Assim, transpomos uma fenda estreita existente numa rocha e ingressamos noutra dimensão: agora pisamos o solo tenro dos mangais, com longas cortinas de raízes aéreas, pertencentes a árvores que parecem tentar libertar-se do chão. A vegetação aqui existente impede a erosão, actua como filtro, e ainda cria condições para albergar uma vasta biodiversidade: partilhamos o percurso com saltadores-do-lodo (peixes-anfíbios) que pulam ao nosso lado, caranguejos da cor do mar profundo e rochas cravejadas de cracas.

Absortos pela natureza surpreendente, não damos pelo passar do tempo, e rapidamente chegamos ao ponto de partida. As árvores nuas que marcaram o início do nosso passeio estão agora completamente à vista com a baixa da maré, e a sua simplicidade crua possui uma beleza libertadora. Fazemos uma pausa rápida para almoçar junto ao parque de campismo (com cuidados redobrados caso algum macaco-caranguejeiro pretenda ‘partilhar’ a refeição connosco) e damos início à terceira etapa do dia: uma visita à floresta pantanosa.

“O parque de Bako alberga praticamente todos os tipos de vegetação do Bornéu. Esta tem particularidades totalmente diferentes da que viram de manhã!”, informa-nos o guia. Fico espantada ao tomar consciência de tamanha diversidade, naquela que é uma das reservas mais pequenas da região de Sarawak. Fico a saber também, que o solo esponjoso deste pântano impede a decomposição de matéria orgânica, que se acumula numa fofa cama de turfa. O resultado é um reservatório gigantesco de dióxido de carbono, que é aqui mantido num equilíbrio frágil: estima-se que a destruição deste habitat resulte numa libertação de 3000 anos de gás acumulado num espaço temporal inferior a 100 anos, o que demonstra a importância da sua conservação.

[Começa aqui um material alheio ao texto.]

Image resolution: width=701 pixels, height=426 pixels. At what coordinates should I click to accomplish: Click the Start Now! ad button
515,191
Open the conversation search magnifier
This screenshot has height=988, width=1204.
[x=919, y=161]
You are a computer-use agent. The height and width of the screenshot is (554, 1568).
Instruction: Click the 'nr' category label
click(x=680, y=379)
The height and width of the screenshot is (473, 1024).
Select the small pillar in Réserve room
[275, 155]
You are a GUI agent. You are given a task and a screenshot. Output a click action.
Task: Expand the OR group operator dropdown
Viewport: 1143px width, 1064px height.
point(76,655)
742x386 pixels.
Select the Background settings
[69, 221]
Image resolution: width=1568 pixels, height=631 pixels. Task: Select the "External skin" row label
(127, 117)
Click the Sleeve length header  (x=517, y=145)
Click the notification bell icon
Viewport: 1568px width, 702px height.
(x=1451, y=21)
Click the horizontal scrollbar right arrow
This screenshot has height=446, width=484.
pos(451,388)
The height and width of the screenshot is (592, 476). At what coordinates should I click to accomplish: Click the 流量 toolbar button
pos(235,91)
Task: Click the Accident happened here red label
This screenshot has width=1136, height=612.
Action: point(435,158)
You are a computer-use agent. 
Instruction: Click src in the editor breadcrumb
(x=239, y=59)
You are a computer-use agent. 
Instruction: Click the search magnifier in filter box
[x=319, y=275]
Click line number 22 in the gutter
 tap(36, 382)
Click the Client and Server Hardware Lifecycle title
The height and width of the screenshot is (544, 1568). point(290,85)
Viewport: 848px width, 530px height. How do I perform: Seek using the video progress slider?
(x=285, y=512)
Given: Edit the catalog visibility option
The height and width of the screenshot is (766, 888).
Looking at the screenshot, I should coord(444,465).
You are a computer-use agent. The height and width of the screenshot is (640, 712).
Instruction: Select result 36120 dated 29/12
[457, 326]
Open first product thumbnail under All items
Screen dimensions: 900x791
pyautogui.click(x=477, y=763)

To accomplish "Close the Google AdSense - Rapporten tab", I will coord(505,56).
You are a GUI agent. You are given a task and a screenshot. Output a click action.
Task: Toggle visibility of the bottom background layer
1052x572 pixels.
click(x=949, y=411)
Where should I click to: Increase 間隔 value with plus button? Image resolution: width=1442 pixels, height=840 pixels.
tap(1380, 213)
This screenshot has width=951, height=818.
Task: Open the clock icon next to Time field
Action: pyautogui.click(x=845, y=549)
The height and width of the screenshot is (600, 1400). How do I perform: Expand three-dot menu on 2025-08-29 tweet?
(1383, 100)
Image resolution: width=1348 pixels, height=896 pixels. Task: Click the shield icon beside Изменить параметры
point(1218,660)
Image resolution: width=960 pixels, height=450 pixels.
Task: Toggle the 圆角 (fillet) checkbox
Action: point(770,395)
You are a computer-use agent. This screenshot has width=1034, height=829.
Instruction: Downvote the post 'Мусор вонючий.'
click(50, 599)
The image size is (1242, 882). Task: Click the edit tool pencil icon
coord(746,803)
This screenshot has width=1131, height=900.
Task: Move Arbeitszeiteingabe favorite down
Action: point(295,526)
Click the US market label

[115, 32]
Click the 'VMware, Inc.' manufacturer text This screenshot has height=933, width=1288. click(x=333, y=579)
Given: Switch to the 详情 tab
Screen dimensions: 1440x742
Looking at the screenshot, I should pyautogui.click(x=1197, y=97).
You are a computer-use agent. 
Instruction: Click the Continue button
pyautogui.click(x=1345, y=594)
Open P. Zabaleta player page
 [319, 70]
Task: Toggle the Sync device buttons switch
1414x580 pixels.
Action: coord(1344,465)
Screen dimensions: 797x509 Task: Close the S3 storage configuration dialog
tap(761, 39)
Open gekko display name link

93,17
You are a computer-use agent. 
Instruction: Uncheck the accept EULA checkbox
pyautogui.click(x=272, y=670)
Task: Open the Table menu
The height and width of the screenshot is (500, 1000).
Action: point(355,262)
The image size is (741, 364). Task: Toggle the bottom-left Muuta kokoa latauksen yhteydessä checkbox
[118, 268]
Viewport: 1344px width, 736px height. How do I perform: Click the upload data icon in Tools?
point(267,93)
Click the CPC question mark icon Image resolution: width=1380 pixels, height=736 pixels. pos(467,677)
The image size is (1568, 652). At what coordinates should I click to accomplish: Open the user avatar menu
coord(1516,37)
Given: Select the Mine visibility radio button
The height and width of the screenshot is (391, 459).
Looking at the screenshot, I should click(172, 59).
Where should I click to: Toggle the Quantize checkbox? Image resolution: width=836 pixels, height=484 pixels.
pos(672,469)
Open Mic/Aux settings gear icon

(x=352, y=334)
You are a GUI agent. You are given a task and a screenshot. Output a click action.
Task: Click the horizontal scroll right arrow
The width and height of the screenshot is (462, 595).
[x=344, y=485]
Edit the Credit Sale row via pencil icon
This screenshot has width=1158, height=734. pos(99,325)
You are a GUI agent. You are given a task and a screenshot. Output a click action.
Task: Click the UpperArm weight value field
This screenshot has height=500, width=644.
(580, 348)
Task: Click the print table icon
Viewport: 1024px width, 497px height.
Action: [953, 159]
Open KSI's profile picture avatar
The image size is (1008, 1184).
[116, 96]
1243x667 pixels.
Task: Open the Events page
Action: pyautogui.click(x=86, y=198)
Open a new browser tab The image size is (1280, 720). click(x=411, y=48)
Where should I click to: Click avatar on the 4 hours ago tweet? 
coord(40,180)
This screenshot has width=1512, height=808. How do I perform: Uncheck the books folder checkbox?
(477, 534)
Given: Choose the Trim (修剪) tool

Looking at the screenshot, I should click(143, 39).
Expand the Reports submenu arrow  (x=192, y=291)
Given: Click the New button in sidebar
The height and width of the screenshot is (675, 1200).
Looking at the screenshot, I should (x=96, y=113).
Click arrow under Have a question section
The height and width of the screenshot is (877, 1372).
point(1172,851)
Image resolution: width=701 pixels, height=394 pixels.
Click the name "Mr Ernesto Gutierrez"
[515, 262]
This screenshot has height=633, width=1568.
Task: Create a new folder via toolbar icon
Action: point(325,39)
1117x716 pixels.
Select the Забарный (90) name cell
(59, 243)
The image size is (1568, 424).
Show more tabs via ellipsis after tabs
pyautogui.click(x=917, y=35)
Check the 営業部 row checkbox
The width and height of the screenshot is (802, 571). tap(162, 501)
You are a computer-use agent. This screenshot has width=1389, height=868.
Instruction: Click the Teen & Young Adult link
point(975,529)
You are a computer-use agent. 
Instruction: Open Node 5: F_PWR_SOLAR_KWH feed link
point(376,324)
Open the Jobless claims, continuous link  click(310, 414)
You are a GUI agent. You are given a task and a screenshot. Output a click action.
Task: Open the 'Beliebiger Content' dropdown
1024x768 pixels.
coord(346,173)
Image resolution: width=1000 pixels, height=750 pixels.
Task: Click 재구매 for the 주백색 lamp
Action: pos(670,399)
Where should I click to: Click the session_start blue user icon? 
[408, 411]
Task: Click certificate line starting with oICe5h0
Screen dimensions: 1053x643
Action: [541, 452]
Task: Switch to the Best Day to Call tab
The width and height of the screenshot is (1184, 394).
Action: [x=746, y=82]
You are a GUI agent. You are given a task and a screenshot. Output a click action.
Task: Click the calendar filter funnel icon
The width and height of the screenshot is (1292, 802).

As árvores, fetos e folhas mortas que povoam este local são propícios à camuflagem dos seus habitantes, todavia, somos informados que à noite é possível localizar com lanternas o brilho dos olhos das tarântulas, para além de ser mais fácil observar o tímido lémure-voador que sai do seu esconderijo para se alimentar. Contudo, não temos de esperar tanto tempo: agarrado ao tronco de uma árvore está um exemplar desta espécie, que embora não nos brinde com o seu acto de planar de árvore em árvore, faz as delícias dos nossos olhos curiosos. “Bem, parece que já viram de tudo, não sei que mais vos hei-de mostrar…”, diz o nosso acompanhante, enquanto tira um pedaço de pão do bolso, que atira para um charco turvo de água alaranjada. De imediato, o naco de comida é abocanhado por um enorme peixe-gato, deixando-nos perplexos.

Parece que a quantidade de surpresas reservadas para nós é interminável, mas o nosso passeio termina com um telefonema de alerta, pois o barco que nos levará de volta à civilização está prestes a partir. “Espero que tenham ficado agradados com a visita!”, exclama o nosso guia, feliz por nos ter mostrado uma parte do seu mundo. Respondemos afirmativamente, com satisfação estampada no rosto e a alma a transbordar de boas recordações.

No caminho para o barco detenho-me, e recolho um búzio vazio que brilha na areia. Regresso a Portugal, mas trago a concha comigo: no meio da selva urbana toco na sua superfície curvilínea e sou transportada até ao planeta Bako, onde a natureza me inunda novamente os sentidos e a selva me segreda as suas leis de sobrevivência.